> WHAT THE EXERCISE ASKS
Please give back the material below line for line, with nothing altered, added, or left out.

++++++++++

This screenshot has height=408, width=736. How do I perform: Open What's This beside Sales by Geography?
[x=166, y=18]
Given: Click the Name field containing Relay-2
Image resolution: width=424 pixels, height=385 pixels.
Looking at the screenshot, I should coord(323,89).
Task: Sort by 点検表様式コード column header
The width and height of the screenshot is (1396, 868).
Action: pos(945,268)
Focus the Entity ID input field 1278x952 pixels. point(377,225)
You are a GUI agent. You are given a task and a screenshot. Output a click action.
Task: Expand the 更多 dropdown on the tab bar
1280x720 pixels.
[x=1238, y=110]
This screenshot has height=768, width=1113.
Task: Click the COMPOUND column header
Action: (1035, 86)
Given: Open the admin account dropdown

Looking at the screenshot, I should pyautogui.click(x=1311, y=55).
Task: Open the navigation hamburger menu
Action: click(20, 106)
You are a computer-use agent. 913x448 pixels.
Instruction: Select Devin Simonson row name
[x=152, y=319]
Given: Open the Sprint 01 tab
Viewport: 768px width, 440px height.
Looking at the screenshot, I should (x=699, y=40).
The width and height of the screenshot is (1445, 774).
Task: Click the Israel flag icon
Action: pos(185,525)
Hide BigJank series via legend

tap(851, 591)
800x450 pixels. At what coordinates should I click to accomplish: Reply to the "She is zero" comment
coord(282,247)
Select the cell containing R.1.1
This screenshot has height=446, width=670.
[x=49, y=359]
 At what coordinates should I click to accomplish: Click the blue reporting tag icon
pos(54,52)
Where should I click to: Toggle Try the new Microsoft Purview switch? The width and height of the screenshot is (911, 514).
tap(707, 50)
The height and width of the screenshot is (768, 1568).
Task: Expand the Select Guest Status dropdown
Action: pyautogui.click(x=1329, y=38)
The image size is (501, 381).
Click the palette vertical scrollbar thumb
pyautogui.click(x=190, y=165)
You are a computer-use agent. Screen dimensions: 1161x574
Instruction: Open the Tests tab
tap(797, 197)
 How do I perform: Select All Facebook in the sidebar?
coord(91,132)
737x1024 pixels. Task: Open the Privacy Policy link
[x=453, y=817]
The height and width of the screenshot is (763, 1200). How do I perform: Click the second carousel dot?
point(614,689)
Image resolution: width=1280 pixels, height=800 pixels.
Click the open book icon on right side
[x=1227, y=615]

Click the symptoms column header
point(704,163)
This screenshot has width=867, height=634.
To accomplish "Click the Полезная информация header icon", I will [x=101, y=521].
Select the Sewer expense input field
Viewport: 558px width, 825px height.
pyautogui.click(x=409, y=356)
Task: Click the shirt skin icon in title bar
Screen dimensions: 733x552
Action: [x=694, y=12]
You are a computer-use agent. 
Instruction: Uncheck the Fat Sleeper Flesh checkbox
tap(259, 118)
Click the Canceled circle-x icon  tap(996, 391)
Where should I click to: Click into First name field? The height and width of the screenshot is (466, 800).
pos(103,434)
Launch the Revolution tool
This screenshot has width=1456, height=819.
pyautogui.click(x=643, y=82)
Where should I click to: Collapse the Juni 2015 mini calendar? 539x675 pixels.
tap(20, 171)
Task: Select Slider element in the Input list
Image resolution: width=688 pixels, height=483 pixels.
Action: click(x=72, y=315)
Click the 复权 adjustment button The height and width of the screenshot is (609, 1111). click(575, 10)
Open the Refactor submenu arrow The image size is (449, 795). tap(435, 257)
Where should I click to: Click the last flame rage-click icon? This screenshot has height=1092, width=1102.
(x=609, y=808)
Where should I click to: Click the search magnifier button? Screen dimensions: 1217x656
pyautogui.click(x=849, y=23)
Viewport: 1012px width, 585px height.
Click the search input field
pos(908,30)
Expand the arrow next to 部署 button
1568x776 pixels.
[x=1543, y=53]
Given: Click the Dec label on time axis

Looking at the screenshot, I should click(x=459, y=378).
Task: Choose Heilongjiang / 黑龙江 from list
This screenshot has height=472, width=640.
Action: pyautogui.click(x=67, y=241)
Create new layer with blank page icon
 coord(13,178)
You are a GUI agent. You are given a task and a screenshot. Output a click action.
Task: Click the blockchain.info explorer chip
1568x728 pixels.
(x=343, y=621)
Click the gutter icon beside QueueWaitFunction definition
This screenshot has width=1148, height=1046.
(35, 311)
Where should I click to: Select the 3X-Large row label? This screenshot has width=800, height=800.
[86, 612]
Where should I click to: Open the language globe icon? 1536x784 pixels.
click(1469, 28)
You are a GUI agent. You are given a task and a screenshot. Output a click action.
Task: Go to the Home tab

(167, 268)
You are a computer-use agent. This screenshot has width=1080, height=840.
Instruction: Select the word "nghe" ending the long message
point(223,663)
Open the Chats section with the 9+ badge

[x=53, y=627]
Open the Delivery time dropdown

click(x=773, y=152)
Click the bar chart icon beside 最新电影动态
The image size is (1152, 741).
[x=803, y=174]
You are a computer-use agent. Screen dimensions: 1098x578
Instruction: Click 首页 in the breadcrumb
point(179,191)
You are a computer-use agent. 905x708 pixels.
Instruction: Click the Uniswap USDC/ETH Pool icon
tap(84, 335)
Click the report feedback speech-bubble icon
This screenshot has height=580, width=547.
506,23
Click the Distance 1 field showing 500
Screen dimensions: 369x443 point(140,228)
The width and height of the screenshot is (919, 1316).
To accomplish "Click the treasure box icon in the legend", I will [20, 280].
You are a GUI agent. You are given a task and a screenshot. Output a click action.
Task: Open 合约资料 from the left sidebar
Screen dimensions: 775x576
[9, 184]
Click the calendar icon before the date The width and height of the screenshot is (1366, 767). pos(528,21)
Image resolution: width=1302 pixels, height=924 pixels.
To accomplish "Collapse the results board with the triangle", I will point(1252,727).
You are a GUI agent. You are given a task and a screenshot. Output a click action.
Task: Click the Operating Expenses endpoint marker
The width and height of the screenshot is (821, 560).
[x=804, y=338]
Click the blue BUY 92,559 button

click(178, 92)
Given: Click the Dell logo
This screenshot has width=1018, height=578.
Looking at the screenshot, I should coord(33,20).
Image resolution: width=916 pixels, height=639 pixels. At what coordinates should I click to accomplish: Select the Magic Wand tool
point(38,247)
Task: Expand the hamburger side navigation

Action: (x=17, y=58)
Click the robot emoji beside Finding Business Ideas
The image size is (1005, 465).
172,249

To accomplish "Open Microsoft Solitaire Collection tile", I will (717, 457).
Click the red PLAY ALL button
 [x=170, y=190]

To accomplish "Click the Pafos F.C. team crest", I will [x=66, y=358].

++++++++++

> OUTPUT FOR THIS TASK
This screenshot has height=408, width=736. How do I perform: Open What's This beside Sales by Geography?
[x=166, y=18]
Given: Click the Name field containing Relay-2
Image resolution: width=424 pixels, height=385 pixels.
Looking at the screenshot, I should coord(323,89).
Task: Sort by 点検表様式コード column header
The width and height of the screenshot is (1396, 868).
Action: pos(945,268)
Focus the Entity ID input field 1278x952 pixels. point(377,225)
You are a GUI agent. You are given a task and a screenshot. Output a click action.
Task: Expand the 更多 dropdown on the tab bar
1280x720 pixels.
[x=1238, y=110]
This screenshot has height=768, width=1113.
Task: Click the COMPOUND column header
Action: (1035, 86)
Given: Open the admin account dropdown

Looking at the screenshot, I should pyautogui.click(x=1311, y=55).
Task: Open the navigation hamburger menu
Action: click(20, 106)
You are a computer-use agent. 913x448 pixels.
Instruction: Select Devin Simonson row name
[x=152, y=319]
Given: Open the Sprint 01 tab
Viewport: 768px width, 440px height.
Looking at the screenshot, I should (x=699, y=40).
The width and height of the screenshot is (1445, 774).
Task: Click the Israel flag icon
Action: pos(185,525)
Hide BigJank series via legend

tap(851, 591)
800x450 pixels. At what coordinates should I click to accomplish: Reply to the "She is zero" comment
coord(282,247)
Select the cell containing R.1.1
This screenshot has height=446, width=670.
[x=49, y=359]
 At what coordinates should I click to accomplish: Click the blue reporting tag icon
pos(54,52)
Where should I click to: Toggle Try the new Microsoft Purview switch? The width and height of the screenshot is (911, 514).
tap(707, 50)
The height and width of the screenshot is (768, 1568).
Task: Expand the Select Guest Status dropdown
Action: pyautogui.click(x=1329, y=38)
The image size is (501, 381).
Click the palette vertical scrollbar thumb
pyautogui.click(x=190, y=165)
You are a computer-use agent. Screen dimensions: 1161x574
Instruction: Open the Tests tab
tap(797, 197)
 How do I perform: Select All Facebook in the sidebar?
coord(91,132)
737x1024 pixels. Task: Open the Privacy Policy link
[x=453, y=817]
The height and width of the screenshot is (763, 1200). How do I perform: Click the second carousel dot?
point(614,689)
Image resolution: width=1280 pixels, height=800 pixels.
Click the open book icon on right side
[x=1227, y=615]

Click the symptoms column header
point(704,163)
This screenshot has width=867, height=634.
To accomplish "Click the Полезная информация header icon", I will [x=101, y=521].
Select the Sewer expense input field
Viewport: 558px width, 825px height.
pyautogui.click(x=409, y=356)
Task: Click the shirt skin icon in title bar
Screen dimensions: 733x552
Action: [x=694, y=12]
You are a computer-use agent. 
Instruction: Uncheck the Fat Sleeper Flesh checkbox
tap(259, 118)
Click the Canceled circle-x icon  tap(996, 391)
Where should I click to: Click into First name field? The height and width of the screenshot is (466, 800).
pos(103,434)
Launch the Revolution tool
This screenshot has width=1456, height=819.
pyautogui.click(x=643, y=82)
Where should I click to: Collapse the Juni 2015 mini calendar? 539x675 pixels.
tap(20, 171)
Task: Select Slider element in the Input list
Image resolution: width=688 pixels, height=483 pixels.
Action: click(x=72, y=315)
Click the 复权 adjustment button The height and width of the screenshot is (609, 1111). click(575, 10)
Open the Refactor submenu arrow The image size is (449, 795). tap(435, 257)
Where should I click to: Click the last flame rage-click icon? This screenshot has height=1092, width=1102.
(x=609, y=808)
Where should I click to: Click the search magnifier button? Screen dimensions: 1217x656
pyautogui.click(x=849, y=23)
Viewport: 1012px width, 585px height.
Click the search input field
pos(908,30)
Expand the arrow next to 部署 button
1568x776 pixels.
[x=1543, y=53]
Given: Click the Dec label on time axis

Looking at the screenshot, I should click(x=459, y=378).
Task: Choose Heilongjiang / 黑龙江 from list
This screenshot has height=472, width=640.
Action: pyautogui.click(x=67, y=241)
Create new layer with blank page icon
 coord(13,178)
You are a GUI agent. You are given a task and a screenshot. Output a click action.
Task: Click the blockchain.info explorer chip
1568x728 pixels.
(x=343, y=621)
Click the gutter icon beside QueueWaitFunction definition
This screenshot has width=1148, height=1046.
(35, 311)
Where should I click to: Select the 3X-Large row label? This screenshot has width=800, height=800.
[86, 612]
Where should I click to: Open the language globe icon? 1536x784 pixels.
click(1469, 28)
You are a GUI agent. You are given a task and a screenshot. Output a click action.
Task: Go to the Home tab

(167, 268)
You are a computer-use agent. This screenshot has width=1080, height=840.
Instruction: Select the word "nghe" ending the long message
point(223,663)
Open the Chats section with the 9+ badge

[x=53, y=627]
Open the Delivery time dropdown

click(x=773, y=152)
Click the bar chart icon beside 最新电影动态
The image size is (1152, 741).
[x=803, y=174]
You are a computer-use agent. Screen dimensions: 1098x578
Instruction: Click 首页 in the breadcrumb
point(179,191)
You are a computer-use agent. 905x708 pixels.
Instruction: Click the Uniswap USDC/ETH Pool icon
tap(84, 335)
Click the report feedback speech-bubble icon
This screenshot has height=580, width=547.
506,23
Click the Distance 1 field showing 500
Screen dimensions: 369x443 point(140,228)
The width and height of the screenshot is (919, 1316).
To accomplish "Click the treasure box icon in the legend", I will [20, 280].
You are a GUI agent. You are given a task and a screenshot. Output a click action.
Task: Open 合约资料 from the left sidebar
Screen dimensions: 775x576
[9, 184]
Click the calendar icon before the date The width and height of the screenshot is (1366, 767). pos(528,21)
Image resolution: width=1302 pixels, height=924 pixels.
To accomplish "Collapse the results board with the triangle", I will point(1252,727).
You are a GUI agent. You are given a task and a screenshot. Output a click action.
Task: Click the Operating Expenses endpoint marker
The width and height of the screenshot is (821, 560).
[x=804, y=338]
Click the blue BUY 92,559 button

click(178, 92)
Given: Click the Dell logo
This screenshot has width=1018, height=578.
Looking at the screenshot, I should coord(33,20).
Image resolution: width=916 pixels, height=639 pixels. At what coordinates should I click to accomplish: Select the Magic Wand tool
point(38,247)
Task: Expand the hamburger side navigation

Action: (x=17, y=58)
Click the robot emoji beside Finding Business Ideas
The image size is (1005, 465).
172,249

To accomplish "Open Microsoft Solitaire Collection tile", I will (717, 457).
Click the red PLAY ALL button
 [x=170, y=190]

To accomplish "Click the Pafos F.C. team crest", I will [x=66, y=358].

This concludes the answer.